Too often our New Year’s Resolutions involve perfection: we want to look better, weigh less, and have whiter teeth (but not whiter hair). We want our students to score higher on those standardized tests, our lesson plans to be efficient and effective from the beginning, and our technology to work exactly the way it’s supposed to each and every time.

This New Year, forget perfection. Let’s get messy. Let’s take chances. Let’s make mistakes.

If we want our students to practice those vital critical-thinking skills and become problem-solvers, we need to let them practice without worrying about grades or assessments. Our students are terrified of being wrong, but we need to guide them toward the idea that failure is valuable.

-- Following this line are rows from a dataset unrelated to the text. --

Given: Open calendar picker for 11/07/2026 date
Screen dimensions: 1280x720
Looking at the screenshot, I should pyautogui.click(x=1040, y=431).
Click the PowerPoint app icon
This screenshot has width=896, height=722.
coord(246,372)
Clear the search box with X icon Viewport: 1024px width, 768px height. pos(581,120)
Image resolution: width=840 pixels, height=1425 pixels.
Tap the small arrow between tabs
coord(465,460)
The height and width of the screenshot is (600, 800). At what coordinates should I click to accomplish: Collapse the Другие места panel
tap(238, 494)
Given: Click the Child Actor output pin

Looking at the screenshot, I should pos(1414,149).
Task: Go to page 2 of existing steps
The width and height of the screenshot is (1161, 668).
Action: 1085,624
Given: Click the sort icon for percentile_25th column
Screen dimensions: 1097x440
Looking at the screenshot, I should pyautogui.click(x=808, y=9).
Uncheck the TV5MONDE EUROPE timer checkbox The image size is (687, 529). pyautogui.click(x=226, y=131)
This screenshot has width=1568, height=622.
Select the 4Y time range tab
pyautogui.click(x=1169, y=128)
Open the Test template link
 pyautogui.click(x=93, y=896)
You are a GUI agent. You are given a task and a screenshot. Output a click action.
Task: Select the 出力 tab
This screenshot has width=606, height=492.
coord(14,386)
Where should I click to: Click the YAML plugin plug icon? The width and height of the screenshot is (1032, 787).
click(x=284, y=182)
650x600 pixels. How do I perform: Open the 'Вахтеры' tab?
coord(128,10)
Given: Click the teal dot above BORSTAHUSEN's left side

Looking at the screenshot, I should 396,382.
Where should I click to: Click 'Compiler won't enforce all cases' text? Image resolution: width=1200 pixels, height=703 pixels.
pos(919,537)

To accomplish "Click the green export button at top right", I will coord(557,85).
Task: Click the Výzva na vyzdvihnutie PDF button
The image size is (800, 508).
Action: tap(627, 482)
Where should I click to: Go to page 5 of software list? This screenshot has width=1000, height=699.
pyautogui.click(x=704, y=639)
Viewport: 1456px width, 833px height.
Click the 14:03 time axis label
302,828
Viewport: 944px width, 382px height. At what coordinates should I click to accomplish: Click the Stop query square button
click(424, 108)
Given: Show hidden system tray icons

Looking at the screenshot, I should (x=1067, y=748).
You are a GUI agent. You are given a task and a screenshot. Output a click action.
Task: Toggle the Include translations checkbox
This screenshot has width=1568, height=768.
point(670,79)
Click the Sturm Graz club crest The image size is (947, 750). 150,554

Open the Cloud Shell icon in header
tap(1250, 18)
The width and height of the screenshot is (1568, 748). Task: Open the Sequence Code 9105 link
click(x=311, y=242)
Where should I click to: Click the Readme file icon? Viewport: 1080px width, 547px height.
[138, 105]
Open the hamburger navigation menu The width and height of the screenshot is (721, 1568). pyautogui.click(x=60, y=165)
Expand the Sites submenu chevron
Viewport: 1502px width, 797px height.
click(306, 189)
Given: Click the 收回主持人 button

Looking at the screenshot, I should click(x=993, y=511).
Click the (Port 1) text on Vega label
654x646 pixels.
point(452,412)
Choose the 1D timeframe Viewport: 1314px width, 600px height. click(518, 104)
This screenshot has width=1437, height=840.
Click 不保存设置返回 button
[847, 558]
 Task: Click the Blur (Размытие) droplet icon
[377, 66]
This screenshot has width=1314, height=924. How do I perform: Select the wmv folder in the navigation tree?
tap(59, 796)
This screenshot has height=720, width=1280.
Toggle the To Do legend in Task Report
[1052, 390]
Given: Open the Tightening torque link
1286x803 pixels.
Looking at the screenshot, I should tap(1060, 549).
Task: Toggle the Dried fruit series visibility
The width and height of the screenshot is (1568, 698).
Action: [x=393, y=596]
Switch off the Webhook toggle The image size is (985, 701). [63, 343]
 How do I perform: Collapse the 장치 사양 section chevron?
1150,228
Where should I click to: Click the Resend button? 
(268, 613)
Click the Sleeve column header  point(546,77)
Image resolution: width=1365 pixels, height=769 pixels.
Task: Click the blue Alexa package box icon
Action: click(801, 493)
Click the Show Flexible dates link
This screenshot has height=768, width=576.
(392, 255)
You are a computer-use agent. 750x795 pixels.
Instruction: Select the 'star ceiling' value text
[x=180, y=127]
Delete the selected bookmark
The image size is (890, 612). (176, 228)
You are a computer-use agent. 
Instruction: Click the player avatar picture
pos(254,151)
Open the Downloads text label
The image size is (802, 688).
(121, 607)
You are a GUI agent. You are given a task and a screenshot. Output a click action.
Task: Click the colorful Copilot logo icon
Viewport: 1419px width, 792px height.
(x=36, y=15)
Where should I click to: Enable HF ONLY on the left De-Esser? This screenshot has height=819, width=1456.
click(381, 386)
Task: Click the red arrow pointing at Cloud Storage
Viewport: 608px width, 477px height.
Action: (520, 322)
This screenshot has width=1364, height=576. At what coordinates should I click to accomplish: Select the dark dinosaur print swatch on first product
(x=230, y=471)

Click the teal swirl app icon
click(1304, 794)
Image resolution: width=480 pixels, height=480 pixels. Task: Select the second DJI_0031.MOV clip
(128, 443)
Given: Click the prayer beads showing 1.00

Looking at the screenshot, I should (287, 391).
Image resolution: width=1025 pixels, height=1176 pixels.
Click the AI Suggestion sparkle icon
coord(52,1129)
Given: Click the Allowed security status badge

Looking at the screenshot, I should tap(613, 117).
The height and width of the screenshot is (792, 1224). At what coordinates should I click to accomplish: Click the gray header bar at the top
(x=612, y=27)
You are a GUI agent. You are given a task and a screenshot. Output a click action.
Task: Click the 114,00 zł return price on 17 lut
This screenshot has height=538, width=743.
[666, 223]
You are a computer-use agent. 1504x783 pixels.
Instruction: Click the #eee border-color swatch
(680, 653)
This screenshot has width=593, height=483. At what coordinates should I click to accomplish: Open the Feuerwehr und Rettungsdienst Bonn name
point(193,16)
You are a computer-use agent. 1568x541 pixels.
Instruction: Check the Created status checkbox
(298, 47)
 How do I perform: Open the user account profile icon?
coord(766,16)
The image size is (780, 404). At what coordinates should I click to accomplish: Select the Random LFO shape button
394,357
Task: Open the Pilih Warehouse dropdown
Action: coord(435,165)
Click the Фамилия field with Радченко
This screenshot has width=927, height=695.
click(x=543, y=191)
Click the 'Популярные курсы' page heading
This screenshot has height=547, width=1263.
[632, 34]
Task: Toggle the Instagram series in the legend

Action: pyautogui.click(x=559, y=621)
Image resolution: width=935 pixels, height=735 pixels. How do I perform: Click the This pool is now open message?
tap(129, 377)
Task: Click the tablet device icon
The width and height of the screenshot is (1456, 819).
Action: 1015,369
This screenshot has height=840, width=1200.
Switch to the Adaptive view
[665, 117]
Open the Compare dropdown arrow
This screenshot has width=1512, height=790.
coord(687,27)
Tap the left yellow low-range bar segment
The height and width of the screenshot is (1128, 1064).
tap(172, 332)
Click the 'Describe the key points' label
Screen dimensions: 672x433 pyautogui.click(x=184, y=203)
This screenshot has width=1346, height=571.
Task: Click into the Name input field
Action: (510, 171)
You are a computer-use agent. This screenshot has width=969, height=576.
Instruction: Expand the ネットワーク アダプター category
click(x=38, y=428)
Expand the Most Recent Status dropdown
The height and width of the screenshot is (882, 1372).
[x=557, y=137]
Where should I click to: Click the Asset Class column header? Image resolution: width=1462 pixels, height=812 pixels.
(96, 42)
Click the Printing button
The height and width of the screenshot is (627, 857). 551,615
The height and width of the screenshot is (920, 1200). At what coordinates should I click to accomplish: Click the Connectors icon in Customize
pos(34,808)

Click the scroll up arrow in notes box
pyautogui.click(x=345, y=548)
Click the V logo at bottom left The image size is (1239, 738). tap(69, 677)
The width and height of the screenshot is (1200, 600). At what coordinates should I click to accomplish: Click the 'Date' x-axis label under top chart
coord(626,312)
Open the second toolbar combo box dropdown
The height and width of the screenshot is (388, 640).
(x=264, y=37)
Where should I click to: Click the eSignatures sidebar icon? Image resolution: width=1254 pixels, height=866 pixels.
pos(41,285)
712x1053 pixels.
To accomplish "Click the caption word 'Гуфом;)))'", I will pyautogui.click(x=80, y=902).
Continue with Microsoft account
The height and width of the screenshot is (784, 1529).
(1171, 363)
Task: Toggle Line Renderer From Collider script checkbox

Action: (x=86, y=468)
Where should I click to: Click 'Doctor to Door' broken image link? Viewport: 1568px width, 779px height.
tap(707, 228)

We need to let them explore, discover and even play on their own. We need to be comfortable with them discussing ideas among themselves. We must allow them to try out their hypotheses without giving our valuable advice beforehand.

Our peers are worried their students know more about technology than they do, so many times they are afraid to use ed tech in the classroom. If we want to lead others into becoming comfortable with educational technology, we must invite them into our classroom to see both how it can work and how we handle it when it doesn’t work. We must model the 21st Century teacher’s shift from a center stage position to a backstage position. We need to have honest communication and collaboration with our peers so we can learn from strategies that don’t work. If we want our peers to take a breath when mistakes inevitably happen, we need to remember to do the same ourselves.